(Data supplied Opens)

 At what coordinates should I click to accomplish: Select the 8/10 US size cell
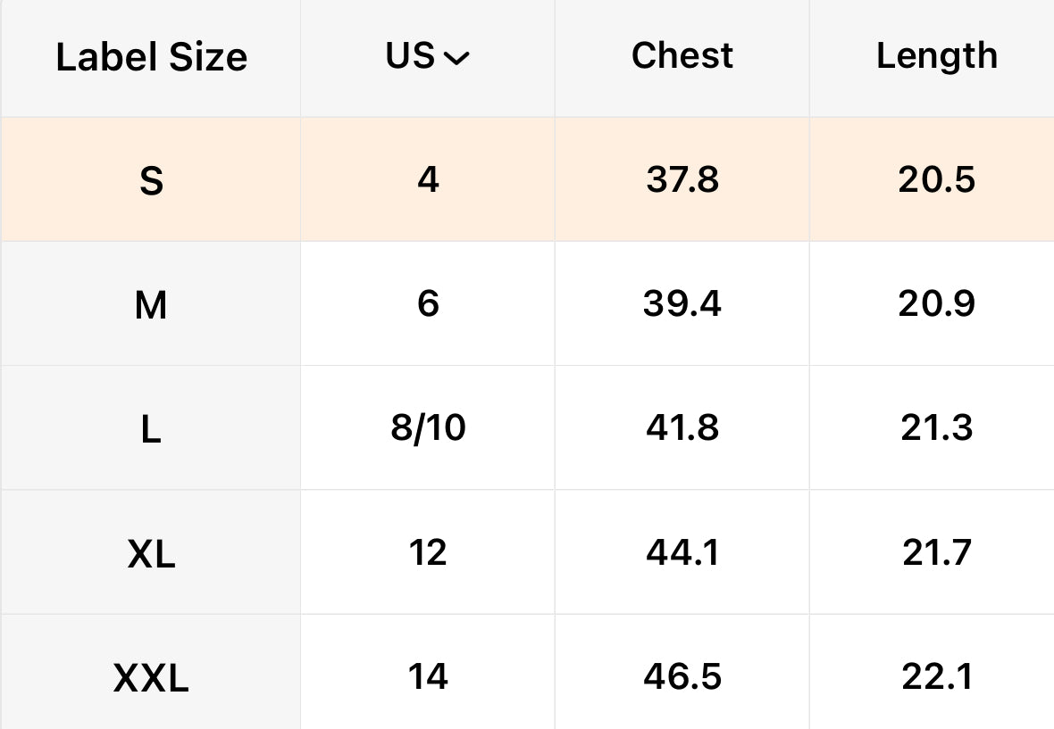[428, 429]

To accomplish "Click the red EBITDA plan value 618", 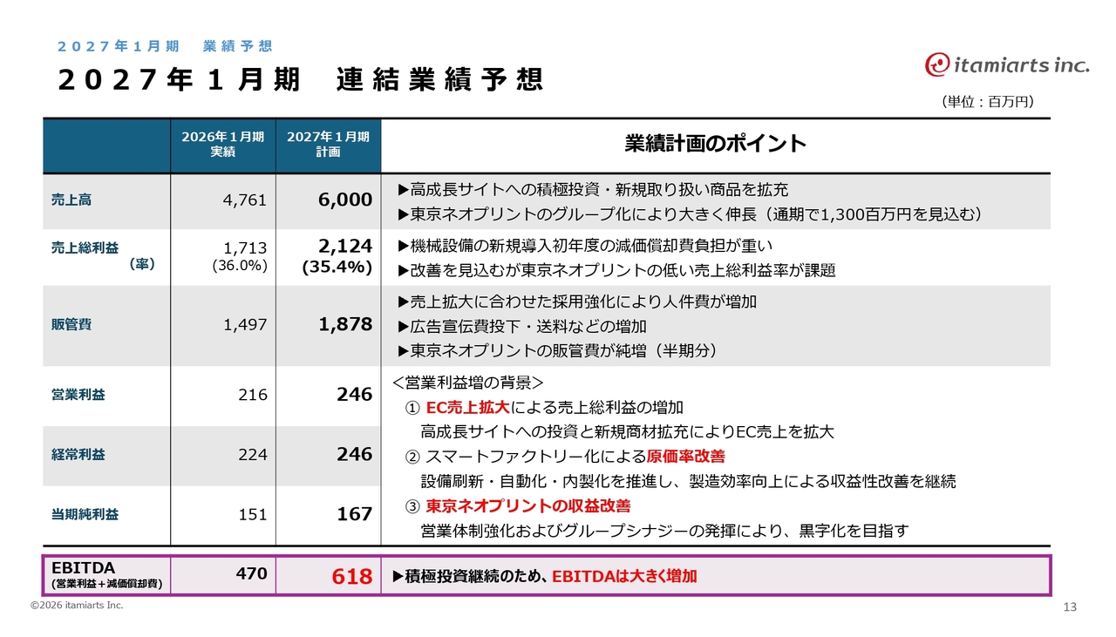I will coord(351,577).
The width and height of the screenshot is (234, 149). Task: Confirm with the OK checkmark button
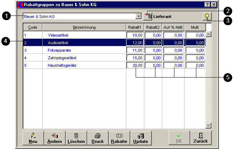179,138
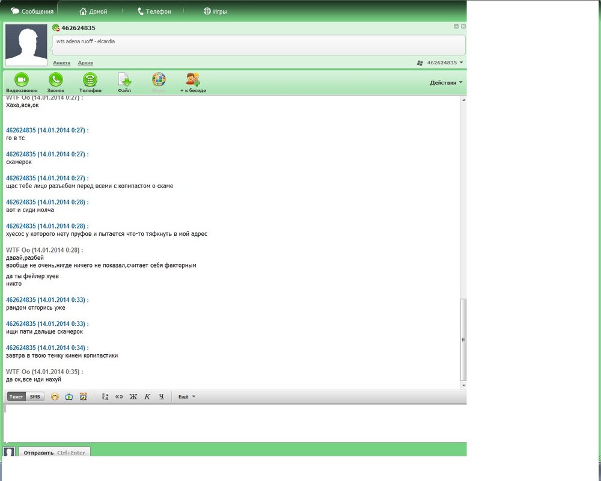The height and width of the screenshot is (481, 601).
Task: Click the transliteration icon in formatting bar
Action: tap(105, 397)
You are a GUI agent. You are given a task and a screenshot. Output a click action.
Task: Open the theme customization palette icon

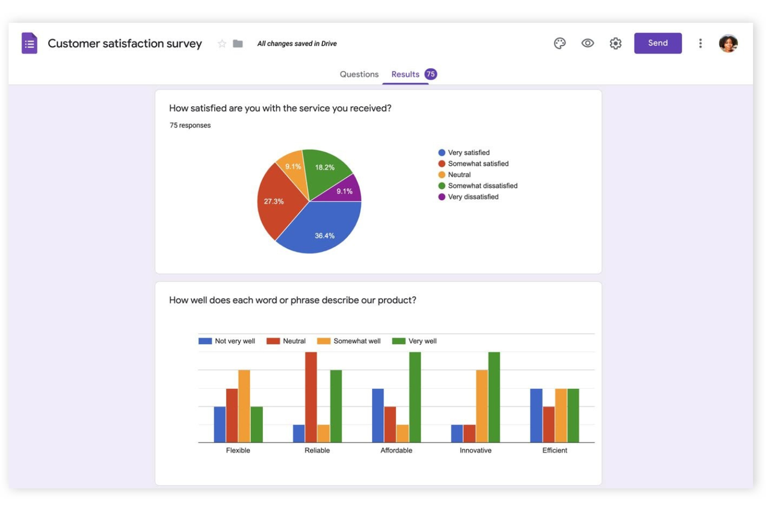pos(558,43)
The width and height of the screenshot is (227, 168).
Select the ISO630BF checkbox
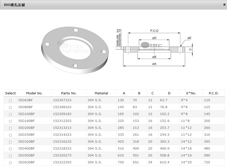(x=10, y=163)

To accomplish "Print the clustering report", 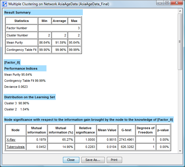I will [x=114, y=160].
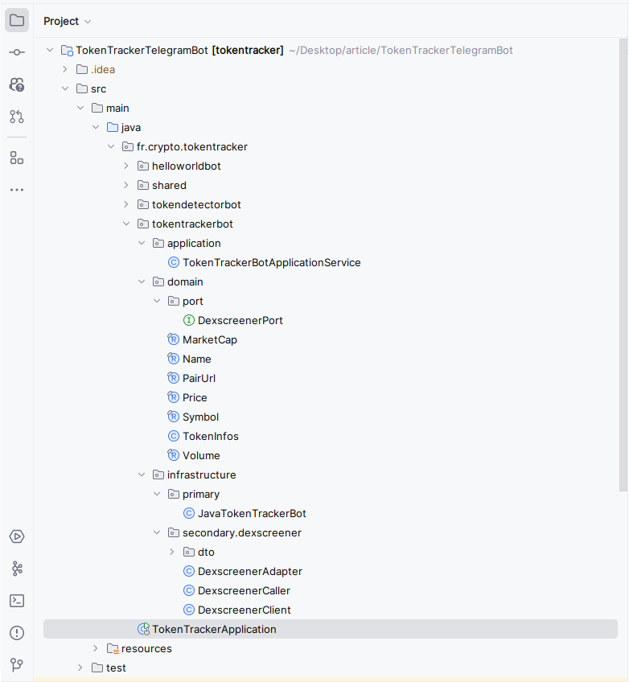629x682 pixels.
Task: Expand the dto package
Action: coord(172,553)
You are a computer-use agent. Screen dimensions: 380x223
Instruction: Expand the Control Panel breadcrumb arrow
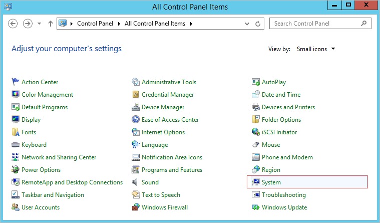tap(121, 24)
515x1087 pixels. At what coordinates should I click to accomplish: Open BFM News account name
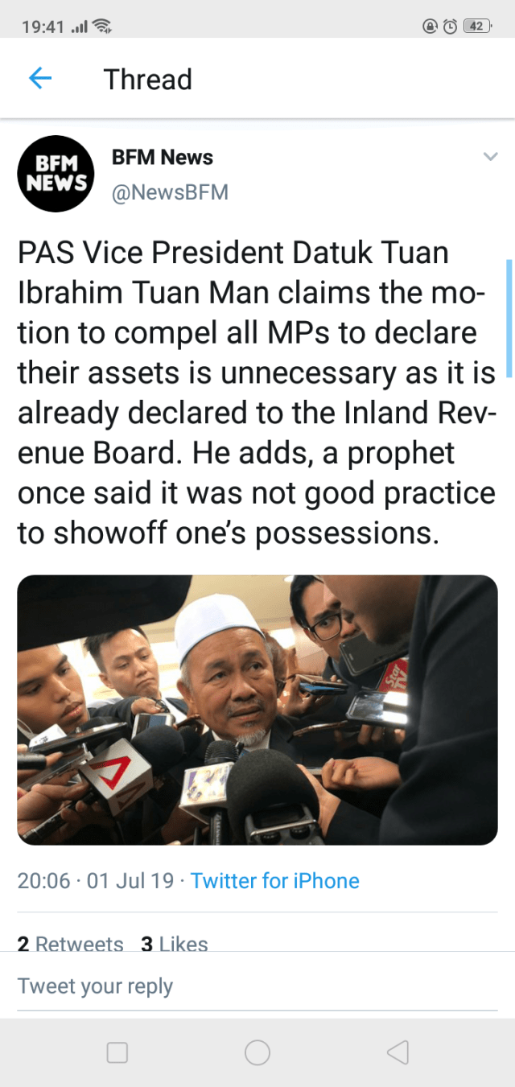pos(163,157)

(Data supplied Closes)

Nothing but the lines from the one holding "515x1087 pixels. At" through the last line of the entries should be written out, exactly and inclusively, minus the pictures.

-- Completed task --
515x1087 pixels. At what coordinates should I click to accomplish: Open BFM News account name
pos(163,157)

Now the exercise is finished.